Eustache described the film as a "narrative of certain seemingly innocuous acts. It could be the narrative of entirely different acts, in other places. What happens, the places where the action unfolds, have no importance...My subject is the way in which important actions situate themselves in a continum of innocuous ones. It's the description of the normal course of events without the schematic abbreviation of cinematographic dramatization."
The Mother and the Whore is considered Eustache's masterpiece, and was called the best film of the 1970s by Cahiers du cinéma. It won the Grand Prix of the Jury and the FIPRESCI prize at the 1973 Cannes Film Festival. The film created a scandal at the Cannes Film Festival, as many critics saw the film as immoral and obscene or, in the words of the broadsheet Le Figaro, "an insult to the nation", while Télé-7-Jours called it a "monument of boredom and a Himalaya of pretension". On its initial run the film sold over 343,000 tickets in France.

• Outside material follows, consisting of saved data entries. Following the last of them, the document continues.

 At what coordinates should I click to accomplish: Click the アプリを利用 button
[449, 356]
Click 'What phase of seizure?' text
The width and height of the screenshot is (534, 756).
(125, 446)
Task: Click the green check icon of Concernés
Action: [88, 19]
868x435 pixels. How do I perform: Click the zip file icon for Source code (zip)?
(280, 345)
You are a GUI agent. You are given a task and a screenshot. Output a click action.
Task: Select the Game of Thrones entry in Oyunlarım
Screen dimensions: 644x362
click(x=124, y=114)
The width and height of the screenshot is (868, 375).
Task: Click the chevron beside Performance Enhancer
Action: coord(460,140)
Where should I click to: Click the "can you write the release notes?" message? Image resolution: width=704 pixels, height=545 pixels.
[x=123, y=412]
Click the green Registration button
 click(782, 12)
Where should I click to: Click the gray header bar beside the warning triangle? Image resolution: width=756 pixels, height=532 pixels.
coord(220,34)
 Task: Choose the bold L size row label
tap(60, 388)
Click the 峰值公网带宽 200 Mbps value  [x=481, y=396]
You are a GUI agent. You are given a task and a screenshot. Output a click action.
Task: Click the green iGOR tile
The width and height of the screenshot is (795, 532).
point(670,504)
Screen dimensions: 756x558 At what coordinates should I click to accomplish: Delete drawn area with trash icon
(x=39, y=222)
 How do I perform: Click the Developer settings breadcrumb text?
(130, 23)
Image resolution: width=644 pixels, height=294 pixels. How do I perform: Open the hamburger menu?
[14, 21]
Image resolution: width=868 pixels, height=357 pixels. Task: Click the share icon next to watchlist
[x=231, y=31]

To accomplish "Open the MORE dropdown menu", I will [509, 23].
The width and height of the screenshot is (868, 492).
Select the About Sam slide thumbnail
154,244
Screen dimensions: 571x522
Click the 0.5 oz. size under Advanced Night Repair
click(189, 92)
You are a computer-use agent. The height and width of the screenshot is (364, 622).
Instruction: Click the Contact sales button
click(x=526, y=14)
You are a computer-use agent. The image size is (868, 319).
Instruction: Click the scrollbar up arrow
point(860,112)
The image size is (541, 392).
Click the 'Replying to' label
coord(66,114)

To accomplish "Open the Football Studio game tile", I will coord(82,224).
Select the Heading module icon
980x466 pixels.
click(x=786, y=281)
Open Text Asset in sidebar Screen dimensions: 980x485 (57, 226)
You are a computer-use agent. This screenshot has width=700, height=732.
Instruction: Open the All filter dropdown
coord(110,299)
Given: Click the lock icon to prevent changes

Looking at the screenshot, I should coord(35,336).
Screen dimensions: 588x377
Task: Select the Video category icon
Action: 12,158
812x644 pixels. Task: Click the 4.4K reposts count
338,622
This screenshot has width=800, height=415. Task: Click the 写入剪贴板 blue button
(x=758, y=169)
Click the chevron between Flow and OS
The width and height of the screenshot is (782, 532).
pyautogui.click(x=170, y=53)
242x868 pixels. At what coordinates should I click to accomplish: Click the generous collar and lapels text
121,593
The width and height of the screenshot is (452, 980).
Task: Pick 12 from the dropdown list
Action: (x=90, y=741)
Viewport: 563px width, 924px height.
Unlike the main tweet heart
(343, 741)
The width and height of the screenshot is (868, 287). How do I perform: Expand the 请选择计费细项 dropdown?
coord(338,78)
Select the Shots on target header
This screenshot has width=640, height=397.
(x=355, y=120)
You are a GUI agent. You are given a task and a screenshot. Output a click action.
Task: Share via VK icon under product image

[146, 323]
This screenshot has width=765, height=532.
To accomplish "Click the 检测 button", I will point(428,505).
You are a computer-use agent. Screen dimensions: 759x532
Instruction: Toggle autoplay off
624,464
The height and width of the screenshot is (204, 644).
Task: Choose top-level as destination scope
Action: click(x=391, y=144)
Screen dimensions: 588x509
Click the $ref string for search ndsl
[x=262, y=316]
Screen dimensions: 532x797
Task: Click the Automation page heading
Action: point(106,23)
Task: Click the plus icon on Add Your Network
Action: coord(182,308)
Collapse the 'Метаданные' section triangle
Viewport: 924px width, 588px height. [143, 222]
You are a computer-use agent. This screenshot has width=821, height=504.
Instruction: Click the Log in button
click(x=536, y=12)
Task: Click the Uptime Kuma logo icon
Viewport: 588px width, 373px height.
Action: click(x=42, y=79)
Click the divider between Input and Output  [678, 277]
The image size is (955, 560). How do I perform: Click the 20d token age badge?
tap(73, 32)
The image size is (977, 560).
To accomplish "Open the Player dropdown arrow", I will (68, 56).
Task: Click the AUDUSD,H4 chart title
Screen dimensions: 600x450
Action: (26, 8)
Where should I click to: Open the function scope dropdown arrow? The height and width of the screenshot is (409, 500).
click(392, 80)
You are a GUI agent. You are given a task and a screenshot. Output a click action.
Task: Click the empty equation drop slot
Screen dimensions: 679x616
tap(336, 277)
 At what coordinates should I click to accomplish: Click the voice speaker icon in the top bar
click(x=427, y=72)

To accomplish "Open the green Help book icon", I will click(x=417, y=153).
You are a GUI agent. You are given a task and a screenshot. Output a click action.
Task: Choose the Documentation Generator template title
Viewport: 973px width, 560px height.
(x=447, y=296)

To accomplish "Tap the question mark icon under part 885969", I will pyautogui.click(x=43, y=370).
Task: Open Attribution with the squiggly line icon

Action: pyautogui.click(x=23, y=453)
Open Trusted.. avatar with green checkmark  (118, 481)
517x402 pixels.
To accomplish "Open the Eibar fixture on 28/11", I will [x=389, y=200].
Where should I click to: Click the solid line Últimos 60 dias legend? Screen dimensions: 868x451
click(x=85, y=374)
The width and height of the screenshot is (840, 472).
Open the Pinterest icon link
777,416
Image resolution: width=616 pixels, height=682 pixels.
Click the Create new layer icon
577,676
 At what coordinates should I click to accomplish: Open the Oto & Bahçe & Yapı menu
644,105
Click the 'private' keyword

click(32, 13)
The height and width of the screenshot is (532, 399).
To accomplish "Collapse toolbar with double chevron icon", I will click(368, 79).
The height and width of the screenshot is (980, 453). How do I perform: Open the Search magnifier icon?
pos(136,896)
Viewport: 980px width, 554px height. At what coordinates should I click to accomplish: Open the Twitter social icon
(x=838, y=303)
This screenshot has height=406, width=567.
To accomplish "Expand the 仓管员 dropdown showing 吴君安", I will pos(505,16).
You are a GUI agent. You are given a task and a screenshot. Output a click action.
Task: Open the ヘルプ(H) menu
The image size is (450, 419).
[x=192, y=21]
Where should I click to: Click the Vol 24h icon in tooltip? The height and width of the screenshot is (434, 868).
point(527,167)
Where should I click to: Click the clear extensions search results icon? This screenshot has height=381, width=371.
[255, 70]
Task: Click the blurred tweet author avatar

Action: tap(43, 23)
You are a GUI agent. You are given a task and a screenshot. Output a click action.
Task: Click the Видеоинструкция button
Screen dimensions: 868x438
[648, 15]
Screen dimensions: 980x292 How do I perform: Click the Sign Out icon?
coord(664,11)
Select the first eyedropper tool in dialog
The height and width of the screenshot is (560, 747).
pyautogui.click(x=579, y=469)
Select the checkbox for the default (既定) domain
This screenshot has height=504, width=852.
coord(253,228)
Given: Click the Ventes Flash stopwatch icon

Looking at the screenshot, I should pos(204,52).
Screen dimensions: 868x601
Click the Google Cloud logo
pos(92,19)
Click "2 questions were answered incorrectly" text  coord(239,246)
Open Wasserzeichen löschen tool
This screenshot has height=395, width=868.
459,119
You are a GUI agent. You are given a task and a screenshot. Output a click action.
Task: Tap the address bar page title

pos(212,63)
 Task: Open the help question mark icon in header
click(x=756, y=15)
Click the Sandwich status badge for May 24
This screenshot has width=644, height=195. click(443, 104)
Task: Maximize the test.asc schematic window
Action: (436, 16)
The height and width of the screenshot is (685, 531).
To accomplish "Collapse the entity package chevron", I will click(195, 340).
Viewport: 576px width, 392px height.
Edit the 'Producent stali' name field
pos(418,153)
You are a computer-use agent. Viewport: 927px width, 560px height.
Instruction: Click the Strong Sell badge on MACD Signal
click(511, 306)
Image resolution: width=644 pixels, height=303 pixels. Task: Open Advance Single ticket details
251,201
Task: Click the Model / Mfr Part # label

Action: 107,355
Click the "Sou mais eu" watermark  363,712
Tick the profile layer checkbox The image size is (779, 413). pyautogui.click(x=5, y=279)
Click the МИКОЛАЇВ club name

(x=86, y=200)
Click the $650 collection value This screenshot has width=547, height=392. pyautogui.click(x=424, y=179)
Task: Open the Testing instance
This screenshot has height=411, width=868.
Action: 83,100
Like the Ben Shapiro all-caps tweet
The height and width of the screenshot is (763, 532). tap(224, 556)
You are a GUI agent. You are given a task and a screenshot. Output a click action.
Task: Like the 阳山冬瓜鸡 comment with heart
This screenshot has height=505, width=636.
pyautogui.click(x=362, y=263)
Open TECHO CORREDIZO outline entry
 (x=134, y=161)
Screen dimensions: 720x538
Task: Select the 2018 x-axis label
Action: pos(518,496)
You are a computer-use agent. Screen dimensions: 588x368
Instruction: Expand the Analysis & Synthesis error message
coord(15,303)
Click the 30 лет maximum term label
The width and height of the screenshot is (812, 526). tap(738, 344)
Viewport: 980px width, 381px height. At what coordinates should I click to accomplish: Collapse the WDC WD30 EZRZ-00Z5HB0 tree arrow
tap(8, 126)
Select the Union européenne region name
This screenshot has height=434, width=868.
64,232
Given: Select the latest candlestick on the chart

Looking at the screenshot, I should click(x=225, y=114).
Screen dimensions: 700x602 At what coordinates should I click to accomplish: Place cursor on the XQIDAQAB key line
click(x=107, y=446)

After gaining little public recognition despite receiving praise throughout the years from critics and directors, such as François Truffaut and other members of the French New Wave, Eustache became an overnight success and internationally famous after the film's Cannes premiere. He soon financed his next film. The critic Dan Yakir said that the film was "a rare instance in French cinema where the battle of the sexes is portrayed not from the male point of view alone". James Monaco called it, "one of the most significant French films of the 1970s". Jean-Louise Berthomé said, "I am not sure that La mama et la putain, with its romances of a poor young man of 1972, doesn't say something new." Pauline Kael praised the film, saying it reminded her of John Cassavetes in its ability "to put raw truth on the screen - including the boring and the trivial". Jean-Louis Bory of Le Nouvel Observateur gave the film a negative review, calling the film misogynist and criticizing the characterization of Alexandre.
The film's reputation increased over time. In 1982 the literary magazine, Les Nouvelles Littéraires, celebrated the tenth anniversary of the film by publishing a series of articles on it.
It has been called one of the best films in French history by Jean-Michel Frodon and Jean-Henri Roger. Film director Olivier Assayas has especially praised the film and considers it an example of what to strive for in filmmaking. It was ranked the second greatest French film of all time by a poll of filmmakers.
Andrew Johnston (critic), writing in Time Out New York, described his experience of viewing the film in 1999: “One of the great, if all-too-infrequent, pleasures of being a film critic is having your mind blown by a film you didn’t expect much from. Such an incident occurred in December 1997, when I was assigned to review Jean Eustache’s 1973 film The Mother and the Whore, then beginning a revival engagement at Film Forum. Yes, I’d heard that it was a classic of French cinema, but I wasn’t exactly thrilled at catching an early-morning screening of a three-hour-and-thirty-five-minute black-and-white foreign-language film that reportedly consisted of little more than people sitting around and talking. Frankly, I was a lot more excited about seeing Scream 2 that evening. Little did I know, as I eased into my seat, that I was in for one of the most memorable cinematic experiences of my life.”